_Short exercise_. Rewrite the listing below, replacing "Instruction:" with "Goal:" everywhere it appears and leaving everything else unchanged.

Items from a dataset
--- START ---
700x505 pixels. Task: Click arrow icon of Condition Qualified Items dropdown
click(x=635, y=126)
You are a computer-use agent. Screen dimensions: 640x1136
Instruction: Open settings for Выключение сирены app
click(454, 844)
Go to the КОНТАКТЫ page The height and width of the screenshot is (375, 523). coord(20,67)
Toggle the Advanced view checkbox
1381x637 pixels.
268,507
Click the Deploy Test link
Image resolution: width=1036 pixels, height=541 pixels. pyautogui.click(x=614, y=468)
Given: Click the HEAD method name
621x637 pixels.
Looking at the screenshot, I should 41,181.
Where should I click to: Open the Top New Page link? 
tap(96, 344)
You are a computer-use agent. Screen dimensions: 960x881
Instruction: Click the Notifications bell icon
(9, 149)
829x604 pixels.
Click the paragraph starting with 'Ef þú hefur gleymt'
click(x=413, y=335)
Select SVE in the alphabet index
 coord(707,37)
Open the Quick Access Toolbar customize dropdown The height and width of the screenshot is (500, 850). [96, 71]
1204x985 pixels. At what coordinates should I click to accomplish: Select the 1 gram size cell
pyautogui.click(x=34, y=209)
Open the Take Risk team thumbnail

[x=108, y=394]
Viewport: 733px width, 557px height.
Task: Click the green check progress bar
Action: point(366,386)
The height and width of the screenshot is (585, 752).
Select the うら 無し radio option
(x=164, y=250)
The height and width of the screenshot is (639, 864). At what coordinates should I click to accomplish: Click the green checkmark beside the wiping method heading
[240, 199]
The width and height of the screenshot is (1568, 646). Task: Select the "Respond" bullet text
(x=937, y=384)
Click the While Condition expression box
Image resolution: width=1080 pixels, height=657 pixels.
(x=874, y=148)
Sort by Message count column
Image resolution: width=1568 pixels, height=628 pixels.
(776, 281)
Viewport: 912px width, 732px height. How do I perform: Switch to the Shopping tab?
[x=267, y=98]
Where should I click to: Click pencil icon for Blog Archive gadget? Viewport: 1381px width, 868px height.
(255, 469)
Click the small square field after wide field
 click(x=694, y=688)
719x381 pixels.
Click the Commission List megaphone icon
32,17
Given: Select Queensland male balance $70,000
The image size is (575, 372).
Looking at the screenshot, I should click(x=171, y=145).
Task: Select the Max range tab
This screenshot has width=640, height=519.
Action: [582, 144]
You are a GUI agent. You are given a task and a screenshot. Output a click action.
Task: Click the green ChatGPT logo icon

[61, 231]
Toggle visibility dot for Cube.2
--- END ---
_Expected answer_.
700x505 pixels. Task: Click arrow icon of Condition Qualified Items dropdown
click(x=635, y=126)
You are a computer-use agent. Screen dimensions: 640x1136
Goal: Open settings for Выключение сирены app
click(454, 844)
Go to the КОНТАКТЫ page The height and width of the screenshot is (375, 523). coord(20,67)
Toggle the Advanced view checkbox
1381x637 pixels.
268,507
Click the Deploy Test link
Image resolution: width=1036 pixels, height=541 pixels. pyautogui.click(x=614, y=468)
Given: Click the HEAD method name
621x637 pixels.
Looking at the screenshot, I should 41,181.
Where should I click to: Open the Top New Page link? 
tap(96, 344)
You are a computer-use agent. Screen dimensions: 960x881
Goal: Click the Notifications bell icon
(9, 149)
829x604 pixels.
Click the paragraph starting with 'Ef þú hefur gleymt'
click(x=413, y=335)
Select SVE in the alphabet index
 coord(707,37)
Open the Quick Access Toolbar customize dropdown The height and width of the screenshot is (500, 850). [96, 71]
1204x985 pixels. At what coordinates should I click to accomplish: Select the 1 gram size cell
pyautogui.click(x=34, y=209)
Open the Take Risk team thumbnail

[x=108, y=394]
Viewport: 733px width, 557px height.
Task: Click the green check progress bar
Action: point(366,386)
The height and width of the screenshot is (585, 752).
Select the うら 無し radio option
(x=164, y=250)
The height and width of the screenshot is (639, 864). At what coordinates should I click to accomplish: Click the green checkmark beside the wiping method heading
[240, 199]
The width and height of the screenshot is (1568, 646). Task: Select the "Respond" bullet text
(x=937, y=384)
Click the While Condition expression box
Image resolution: width=1080 pixels, height=657 pixels.
(x=874, y=148)
Sort by Message count column
Image resolution: width=1568 pixels, height=628 pixels.
(776, 281)
Viewport: 912px width, 732px height. How do I perform: Switch to the Shopping tab?
[x=267, y=98]
Where should I click to: Click pencil icon for Blog Archive gadget? Viewport: 1381px width, 868px height.
(255, 469)
Click the small square field after wide field
 click(x=694, y=688)
719x381 pixels.
Click the Commission List megaphone icon
32,17
Given: Select Queensland male balance $70,000
The image size is (575, 372).
Looking at the screenshot, I should click(x=171, y=145).
Task: Select the Max range tab
This screenshot has width=640, height=519.
Action: [582, 144]
You are a GUI agent. You are given a task and a screenshot. Output a click action.
Task: Click the green ChatGPT logo icon

[61, 231]
Toggle visibility dot for Cube.2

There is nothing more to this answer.